EXCERPTED DATA ▸

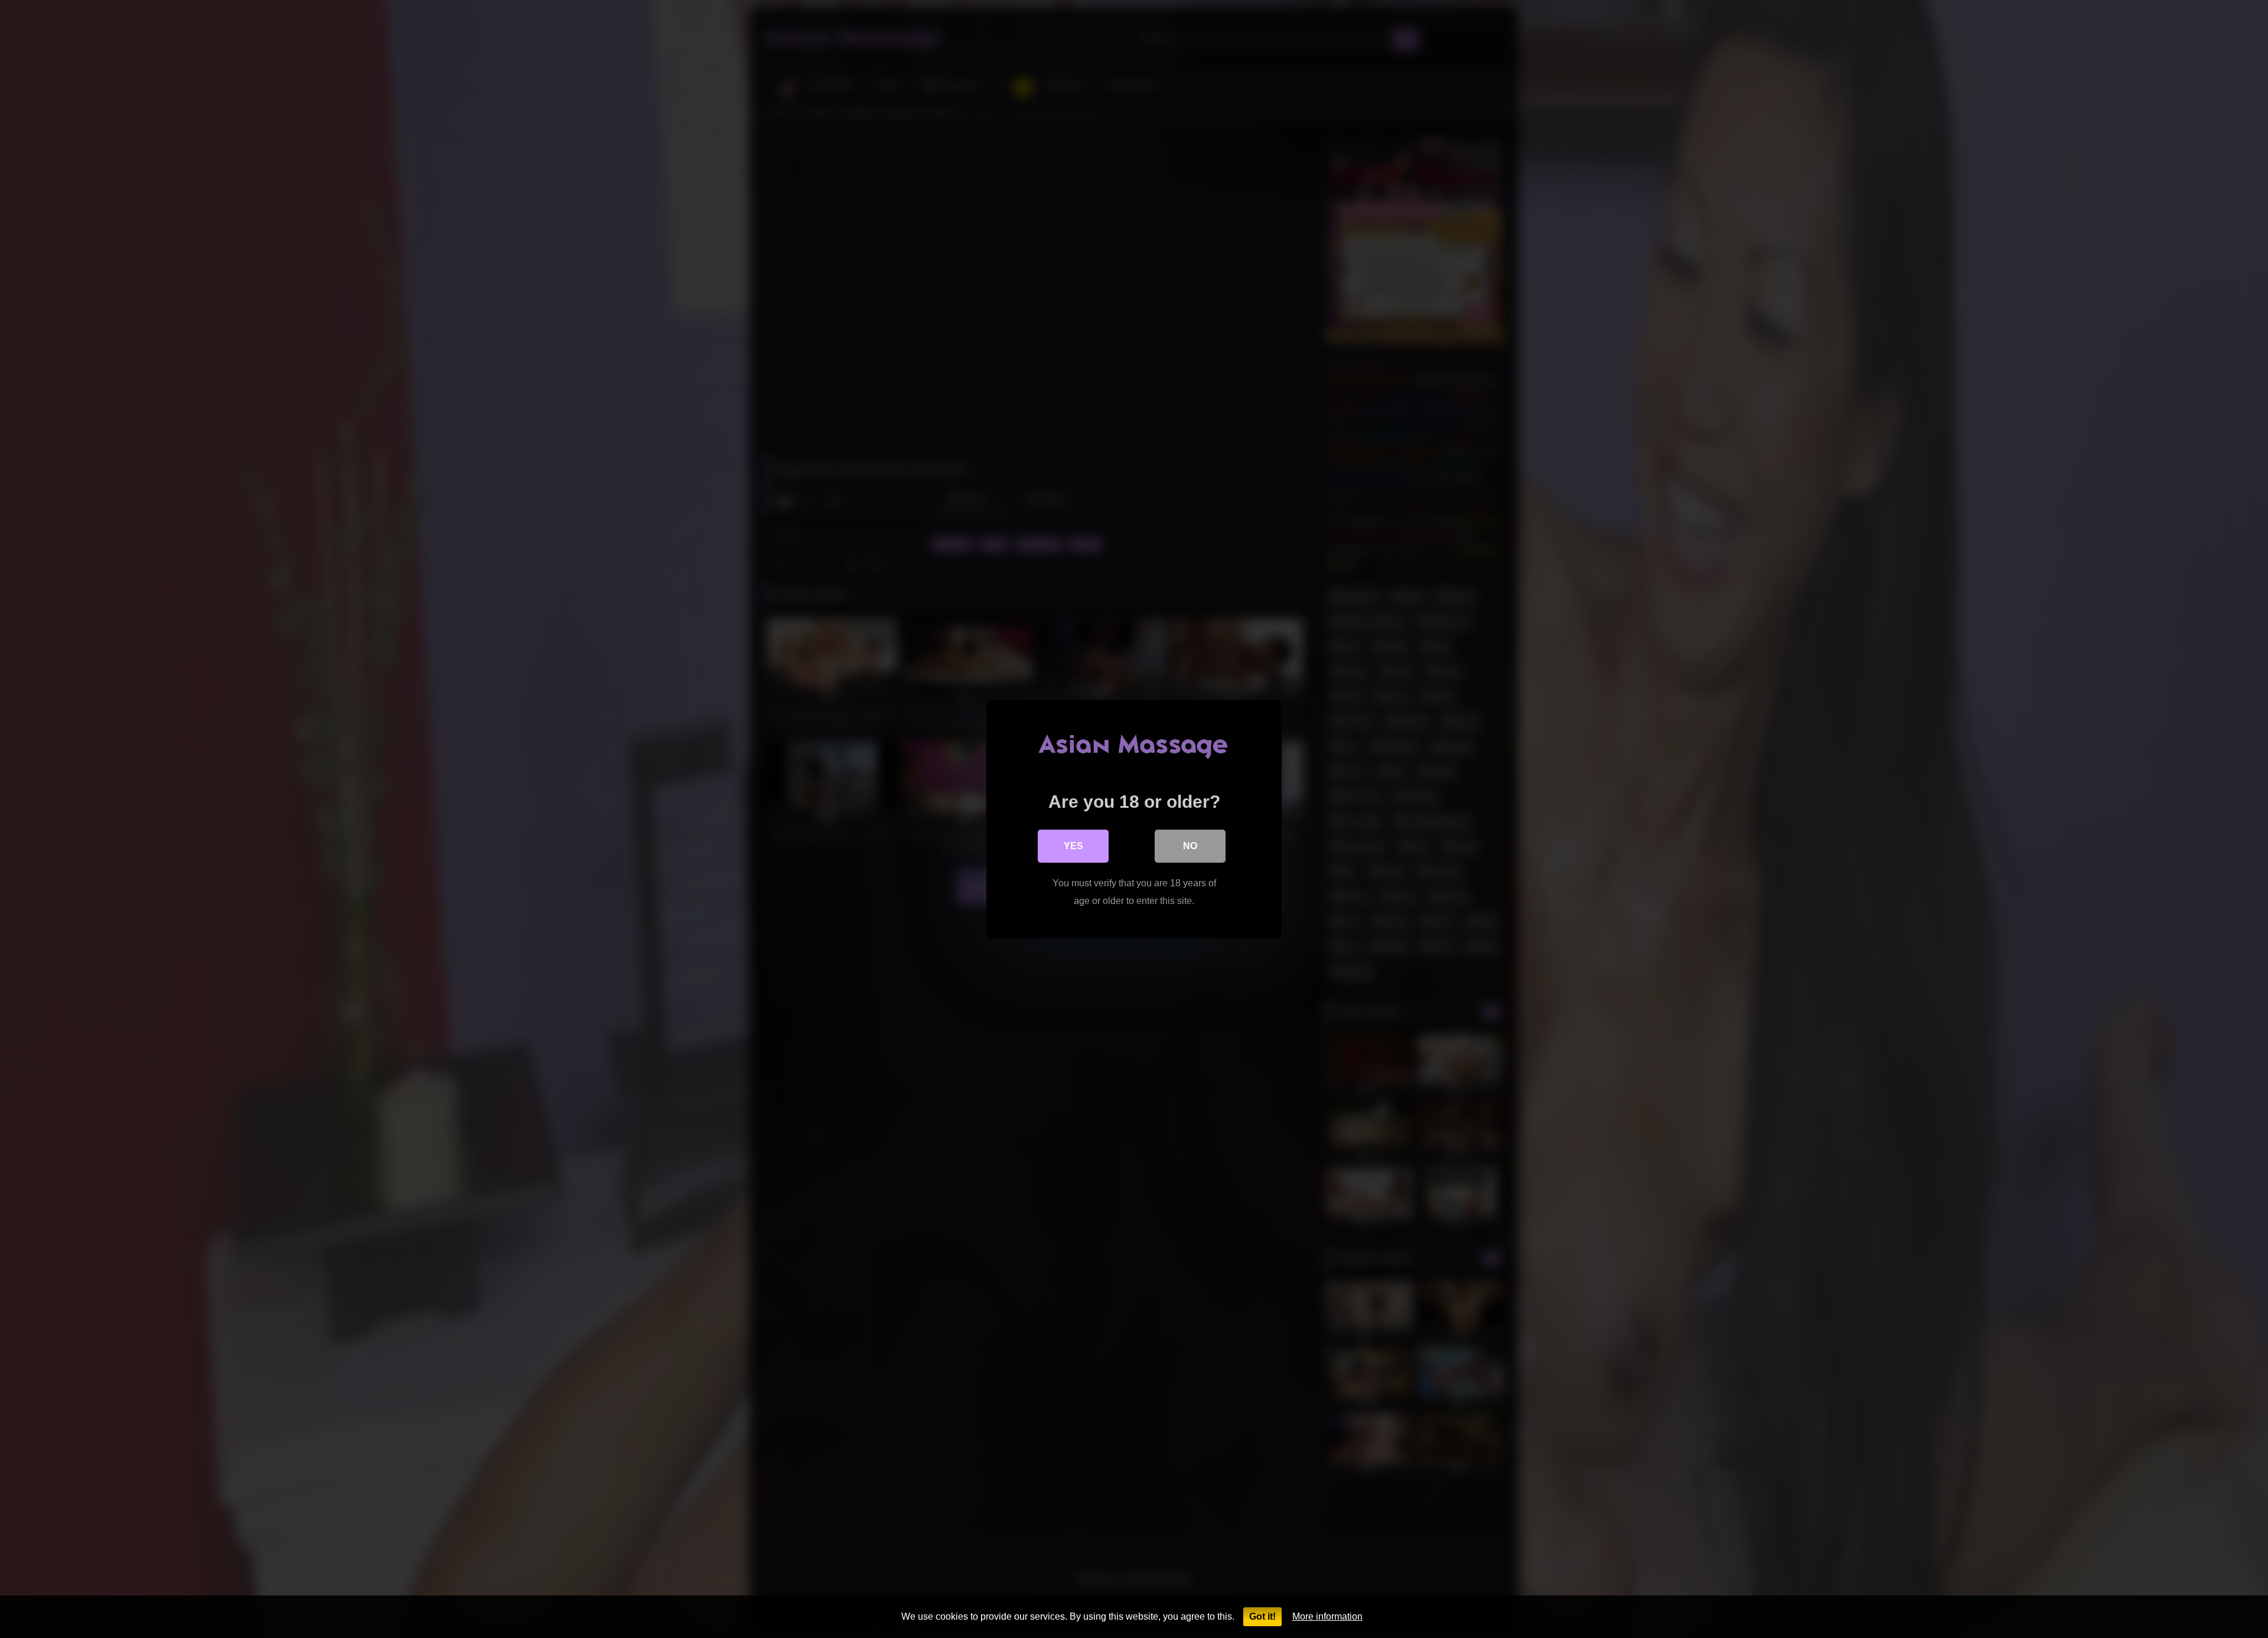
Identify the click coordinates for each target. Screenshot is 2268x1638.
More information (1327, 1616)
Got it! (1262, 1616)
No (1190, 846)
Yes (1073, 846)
==
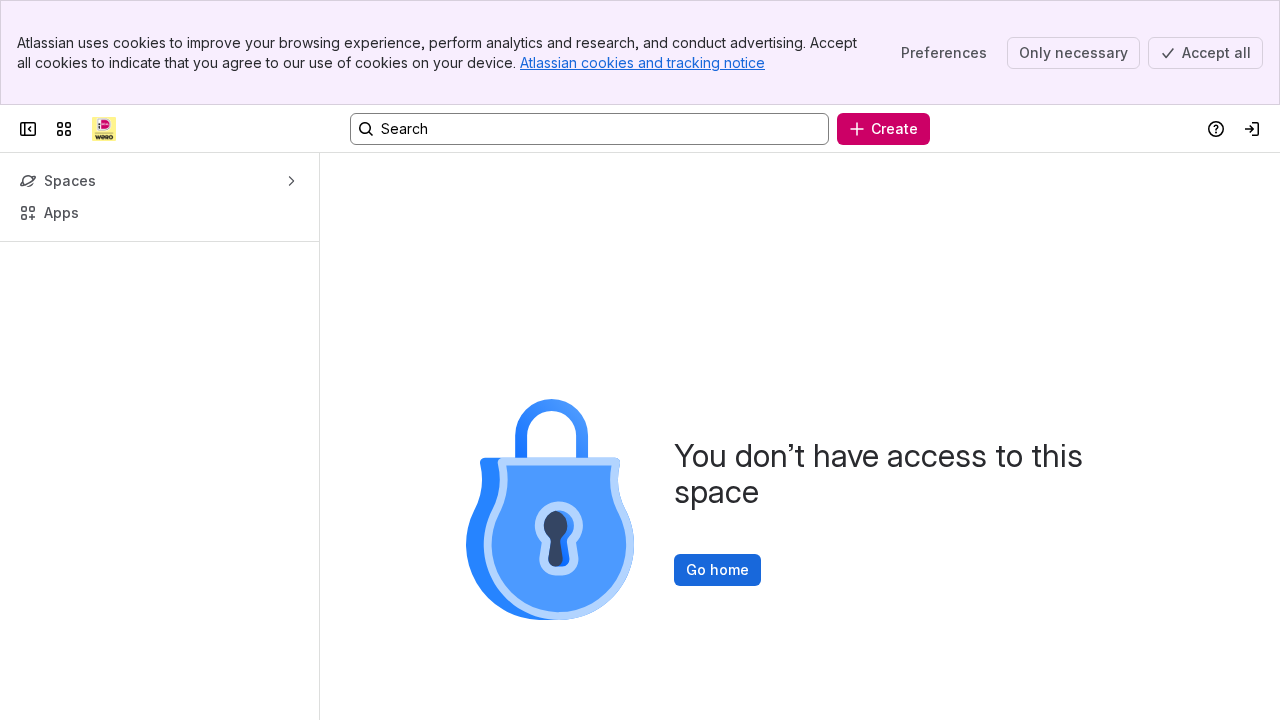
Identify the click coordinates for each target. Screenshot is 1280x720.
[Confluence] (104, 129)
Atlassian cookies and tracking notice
==
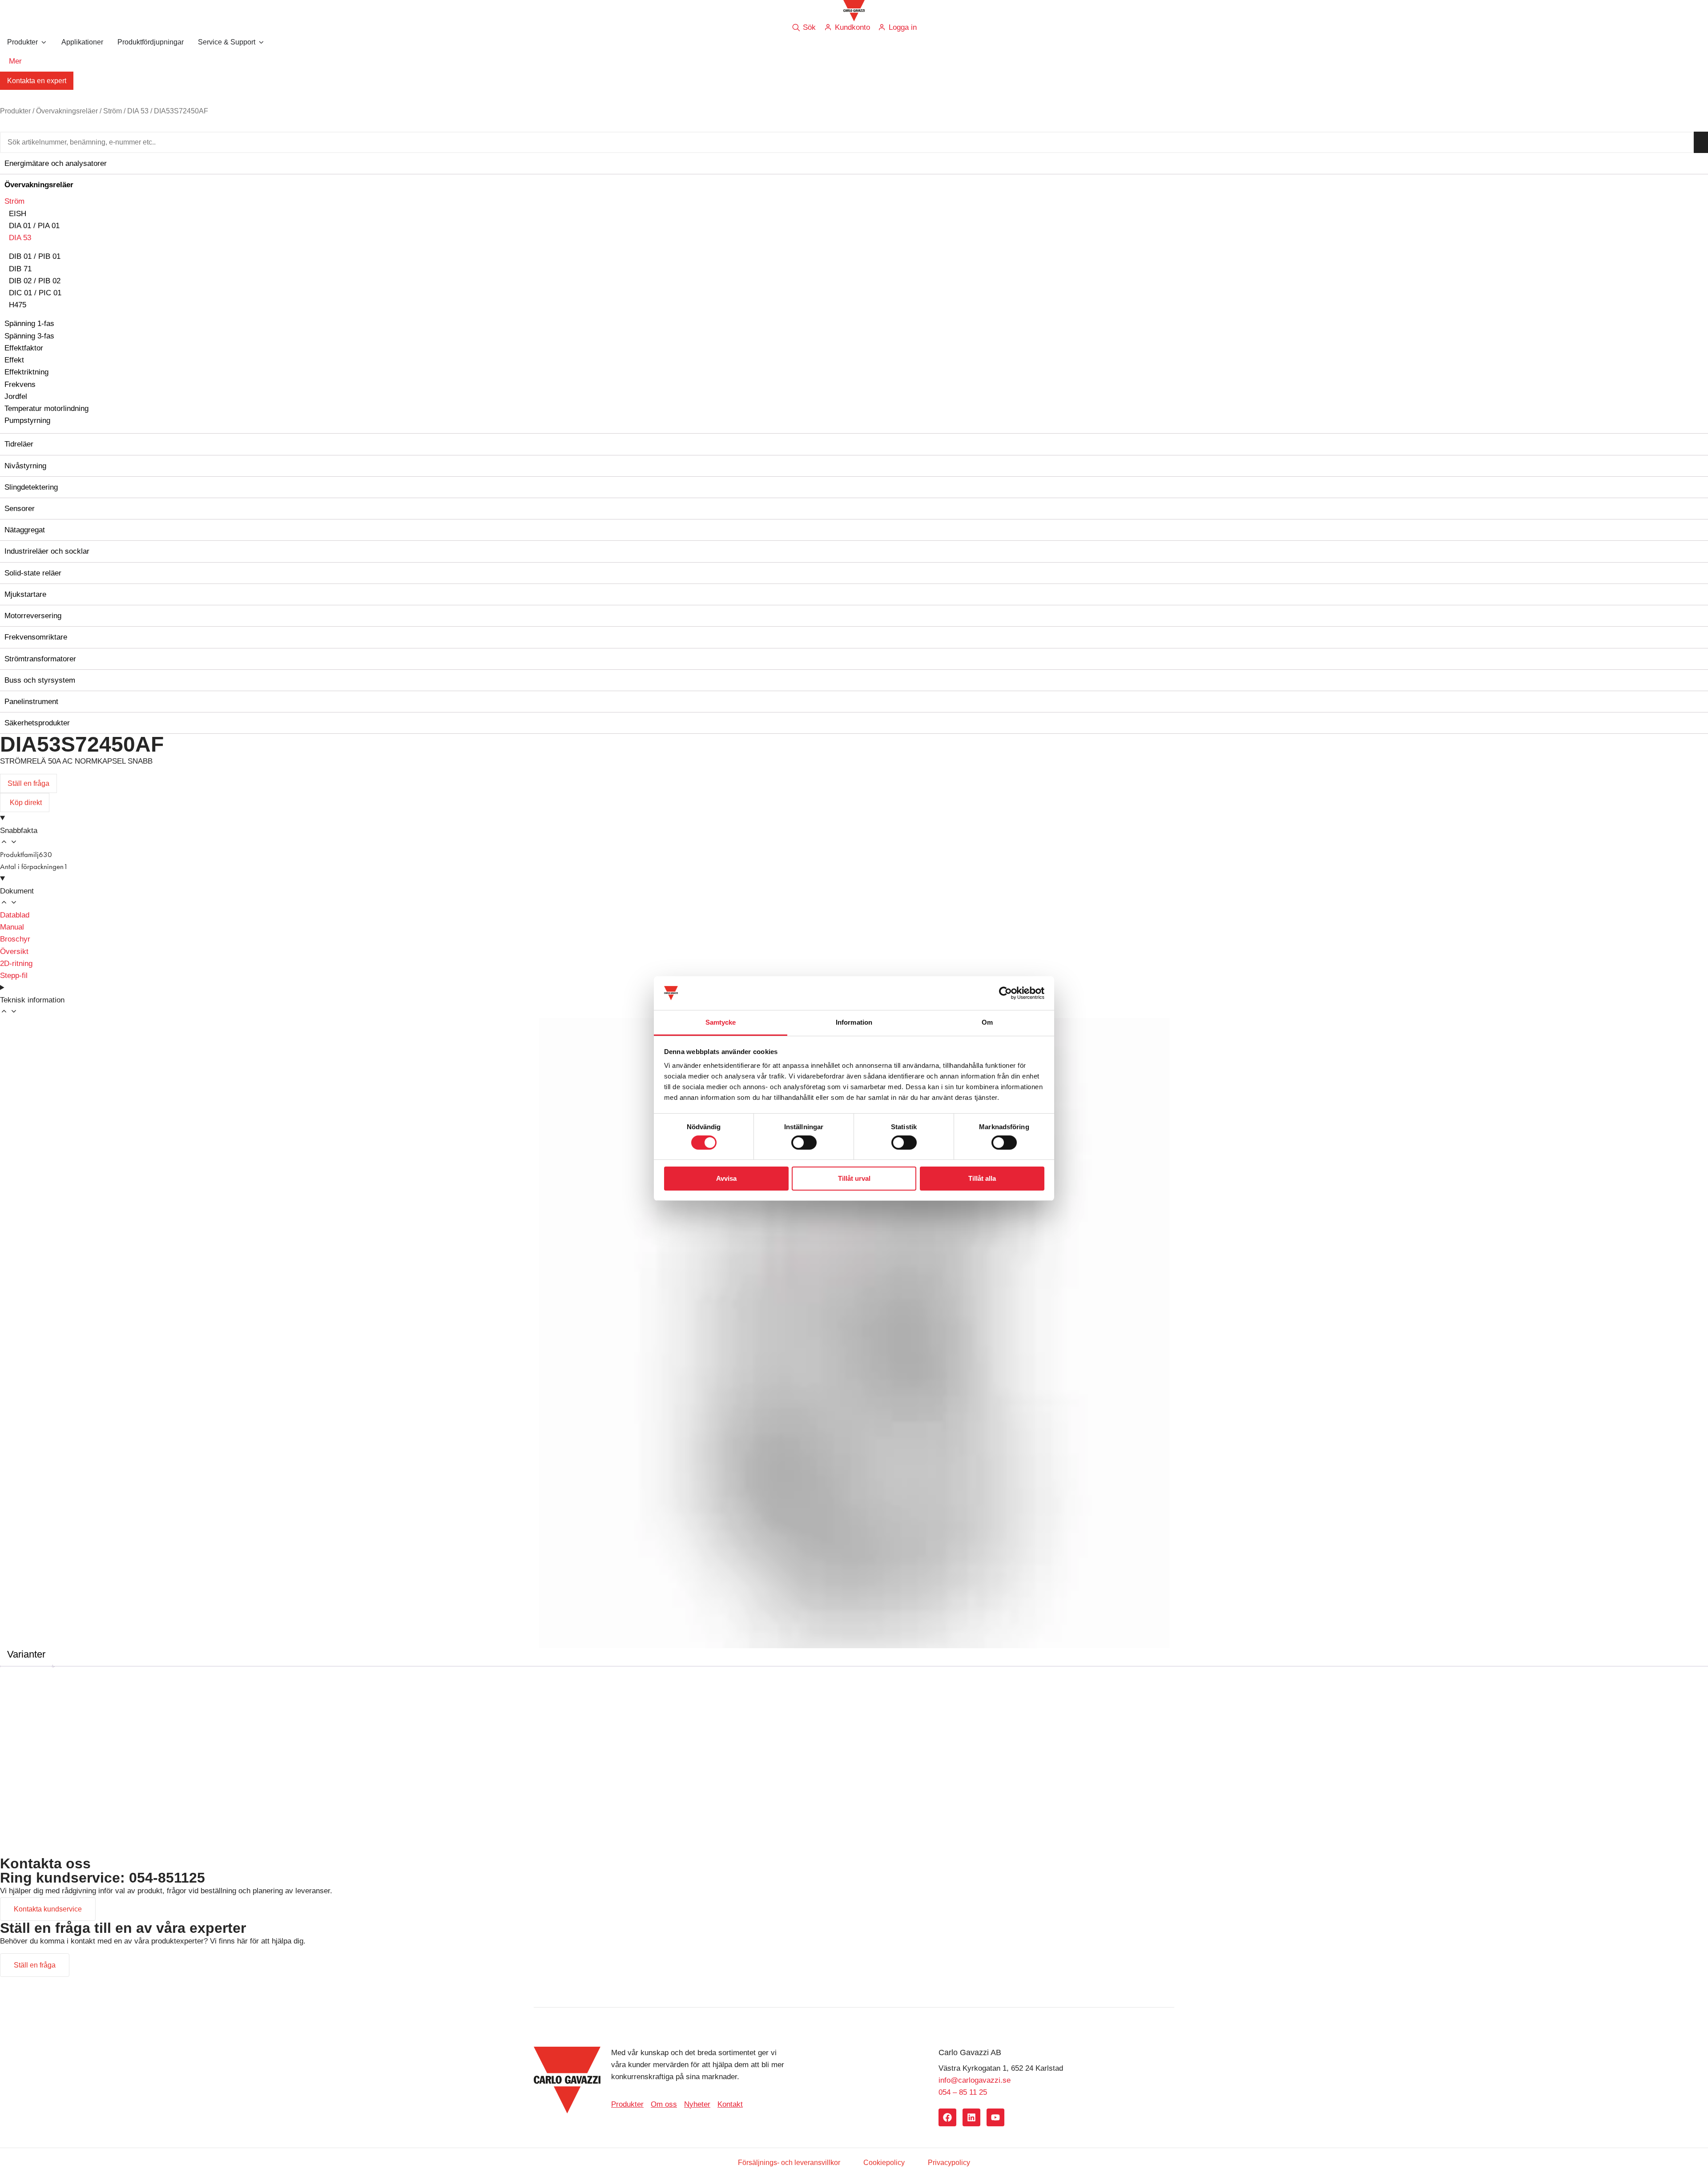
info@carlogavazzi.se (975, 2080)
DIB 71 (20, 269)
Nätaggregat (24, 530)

EXERCISE GOAL ▸ The answer should be only the number of lines in the data that contain the string "coordinates".

EXERCISE RESULT ▸ 2